Il monaco benedettino, alleg<g>erito così dalle terrene cose, attende a diverse mansioni. Molte volte egli siede a trascrivere manoscritti. Allora curva il dorso alle pergamene, aguzza l'occhio sui caratteri antichi e per non istancarsi alla fatica si lega con una catena allo scrittoio. Povero monaco! Trascrive e compone e in far ciò vien meno e muore avanti il suo [17]tempo. Ma egli spira con il sorriso del giusto e con la contentezza in cuore di chi ha la soddisfazione di poter dire: "Ho faticato per allontanare la barbarie d'Europa, ed or muoio per condurre le menti che sospirano alla cristiana civiltà". Più spesso ancora il benedettino si sparge ai piani di malaria o si solleva ai monti deserti o si interna nelle valli abbandonate, e suda bagnando il suolo, e sfida egualmente il calor del sollione come i rigori dei geli e delle brine, perché egli ha fisso in mente un gran proposito: dissodare un territorio e renderlo all'agricoltura a fine che sia poi coperto da un popolo di gente che in assaporare i frutti della carità imparino <a> dar gloria a Dio e perfezionare il cuore a cristiana virtù.

◆ **DATI**
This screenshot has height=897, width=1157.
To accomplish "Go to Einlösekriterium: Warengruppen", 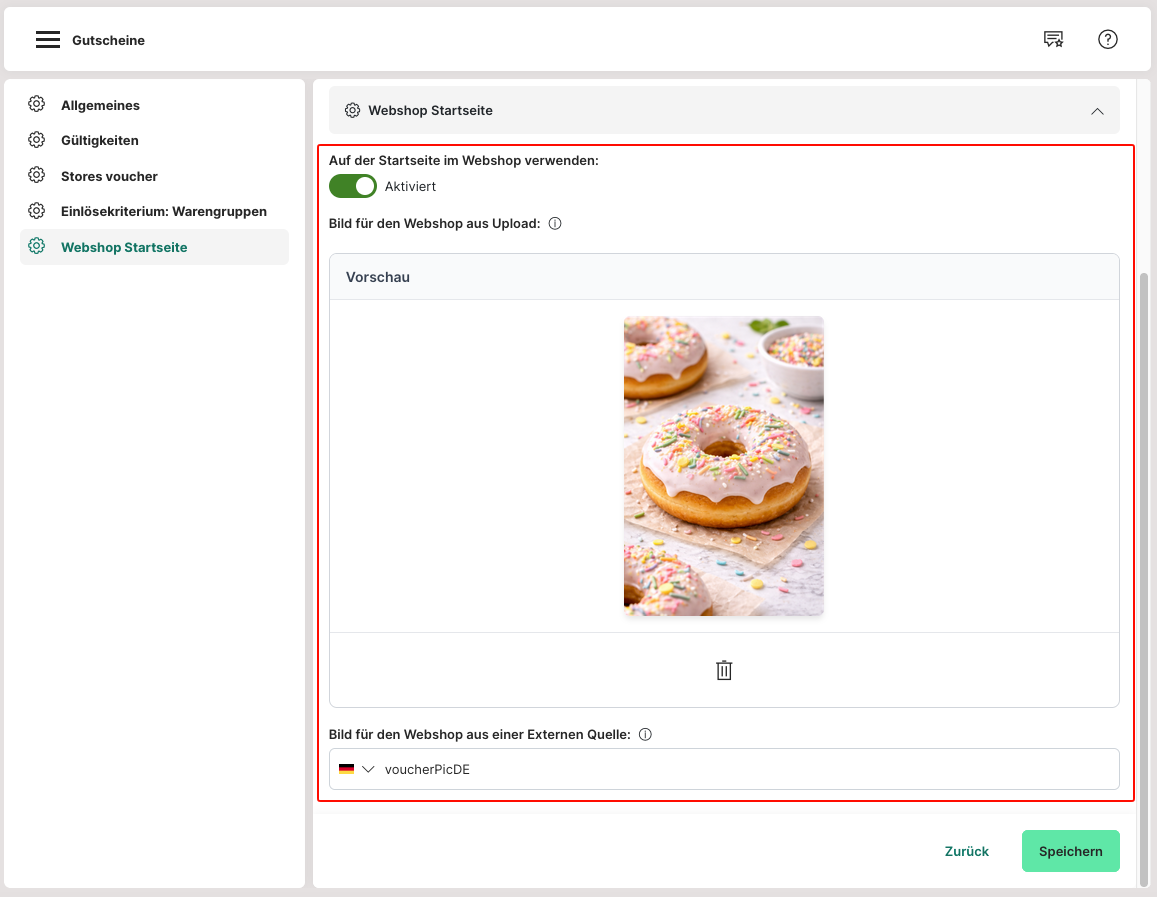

◆ **CONSEGNA 1**
Per favore, traduci in inglese questa frase del brano fornito: "Allora curva il dorso alle pergamene, aguzza l'occhio sui caratteri antichi e per non istancarsi alla fatica si lega con una catena allo scrittoio."
◆ **CONSEGNA 2**
Elenca i luoghi in cui, secondo il brano fornito, il benedettino si reca per dissodare il suolo.

◆ **RISPOSTA CORRETTA 1**
Then he bends his back over the parchments, strains his eyes on the ancient characters, and, so as not to tire from the labor, binds himself with a chain to the writing desk.

◆ **RISPOSTA CORRETTA 2**
- i piani di malaria
- i monti deserti
- le valli abbandonate